The Richmond County Board of Education on Wednesday voted unanimously not to raise the current millage of 19.110 mills for fiscal year 2012.
The school system will collect $111,487 less than last year because property values overall have decreased and the school system's net tax digest fell by $6 million.
Only residents whose property values have increased will see larger tax bills.
The 19.110 millage means $668 in taxes for someone who owns a $100,000 home.
Despite the loss, school board President Alex Howard said raising taxes was not an option.
The last time the board raised the millage was for the 2009 fiscal year, when it reached 19.342.
"Based on the economy and how tough the environment is, the board felt at this point we're not going to raise taxes," Howard said.
The district's controller, Gene Spires, said that because the tax digest decreased, it would have required a millage of 19.157 for the school system to collect the same tax revenue as last year.

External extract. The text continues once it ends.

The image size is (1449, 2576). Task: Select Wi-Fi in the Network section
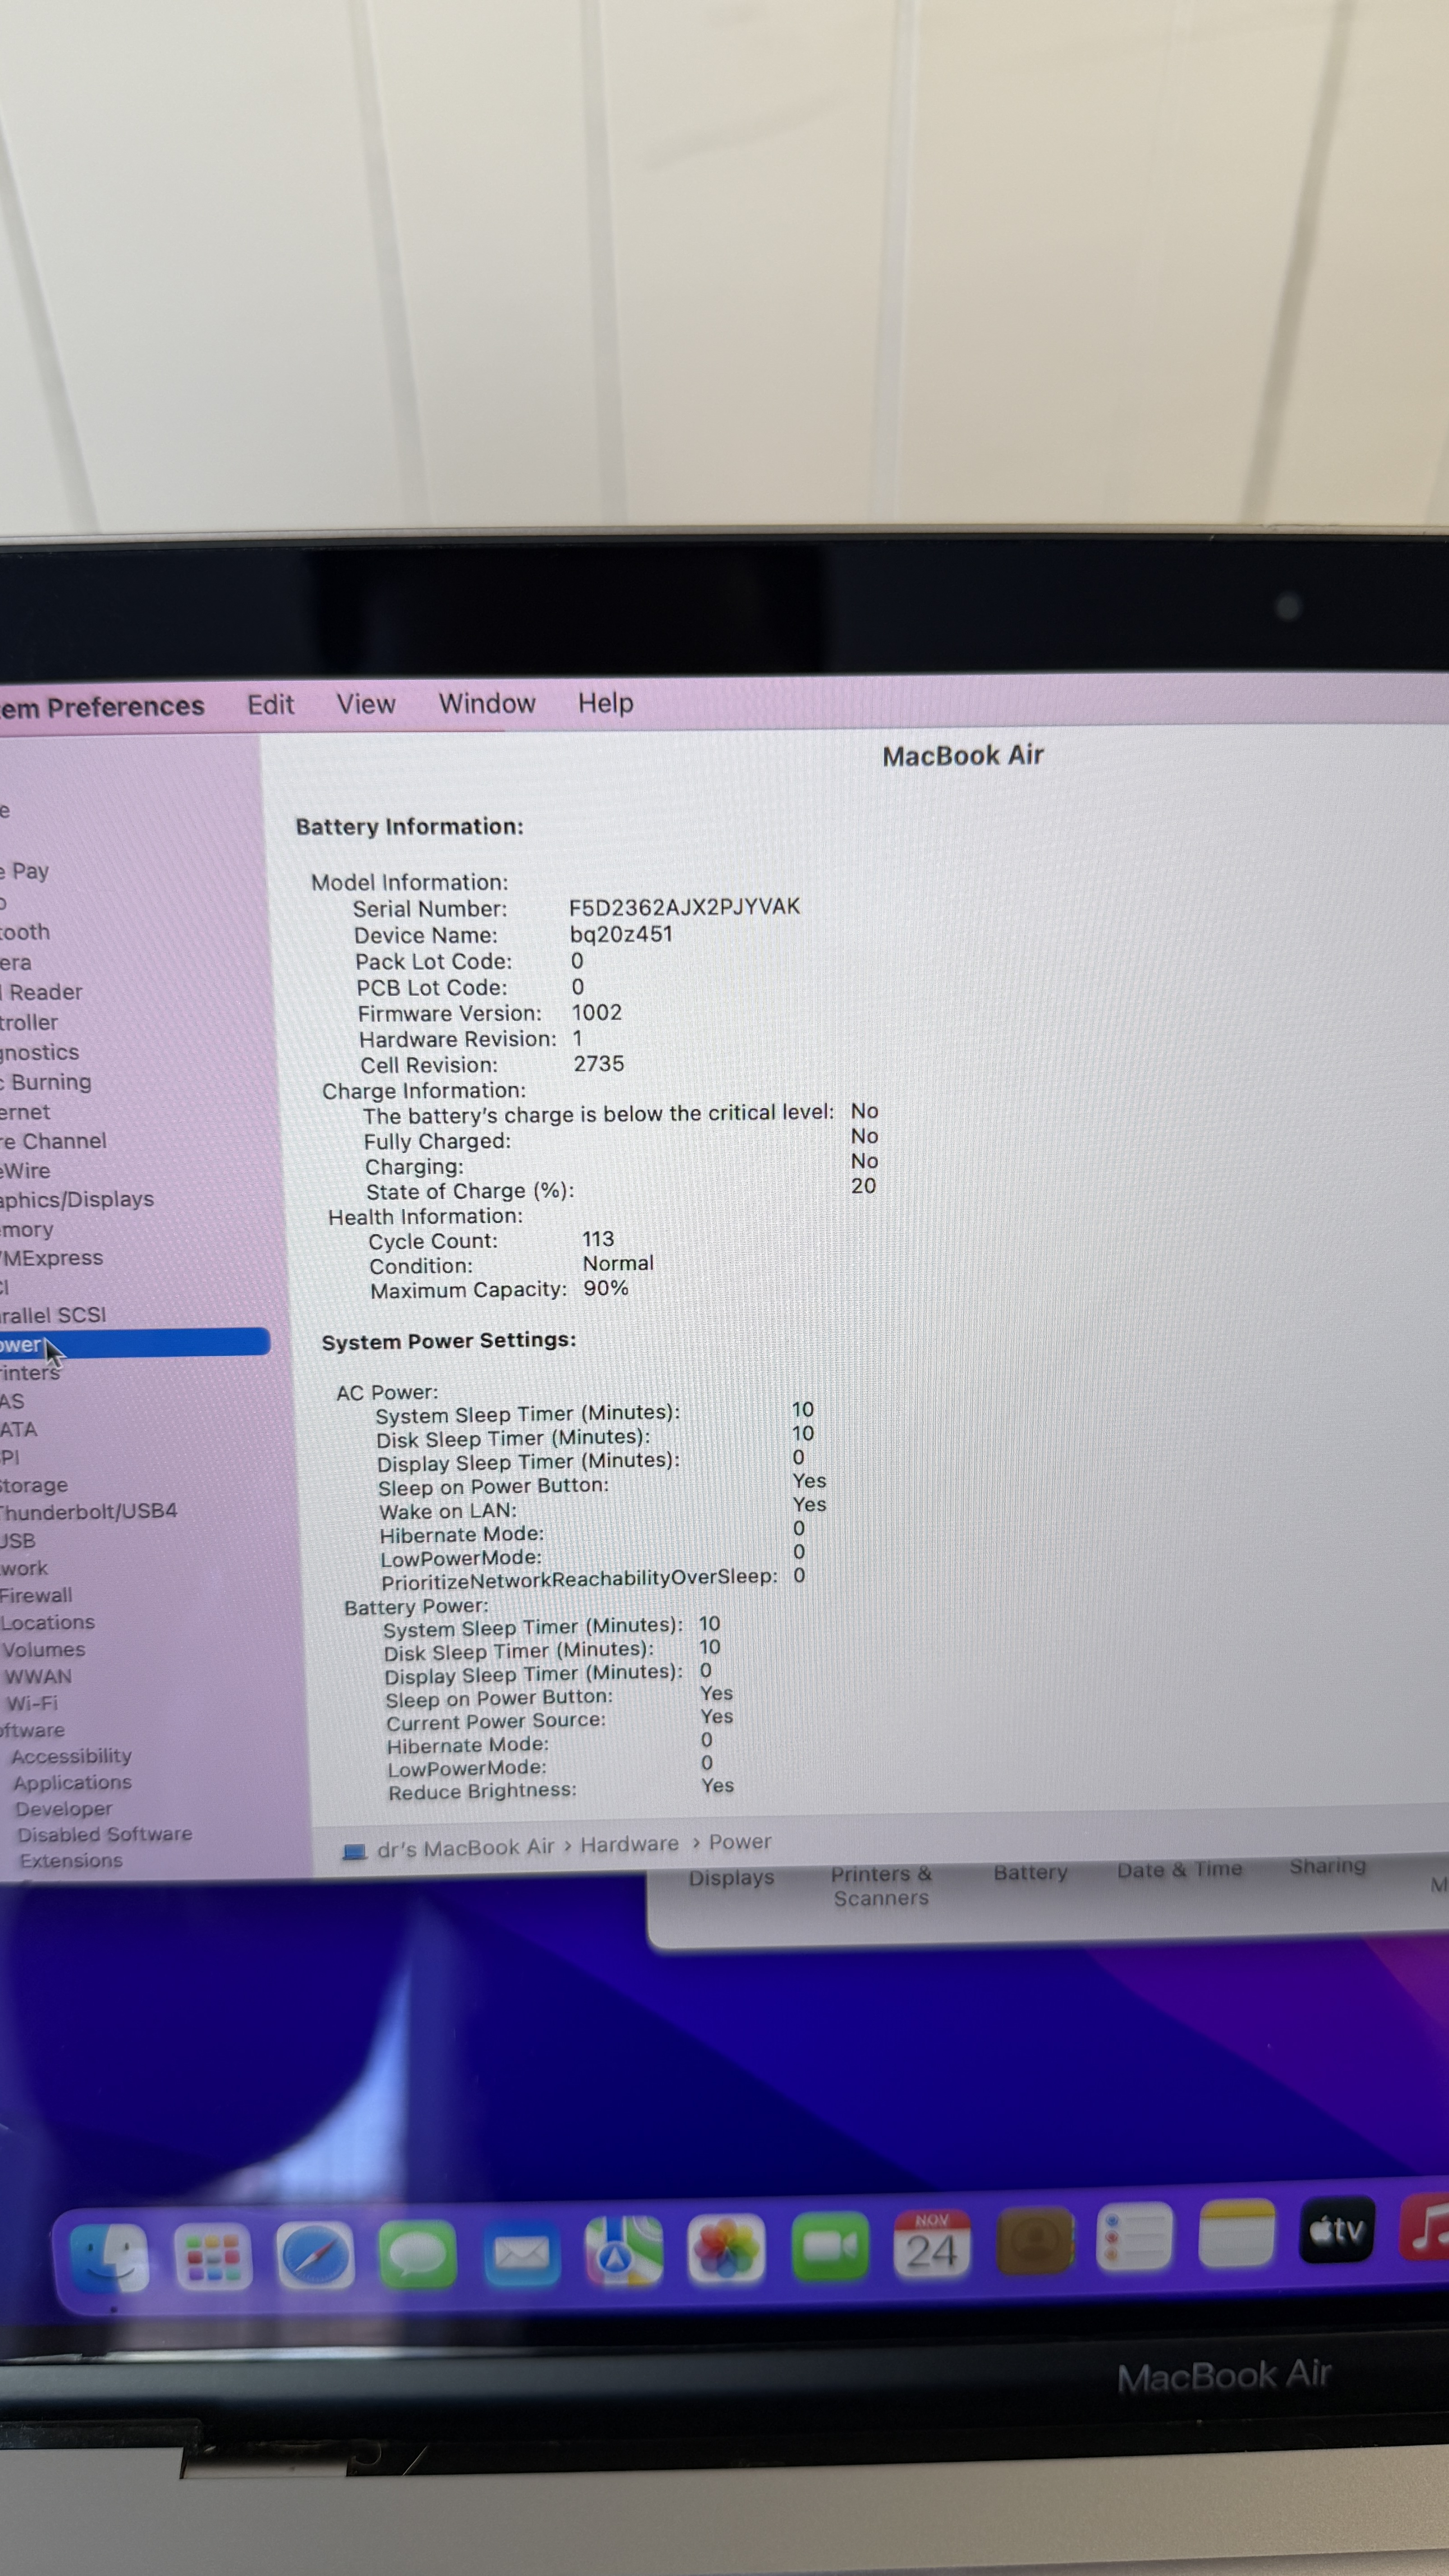click(x=32, y=1703)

The school board could have raised the rate to that level without holding a public meeting.
In a memo to board members, Spires said his staff will have a recommendation on how to deal with the decrease in tax revenue after the millage is adopted with the board's final vote on Aug. 22.
"For that little bit of money lost, to have a tax increase when everyone is having a tough time, that wouldn't be right," Spires said of the $111,487 in lost revenue.
"It wouldn't be right passing it on to the taxpayers."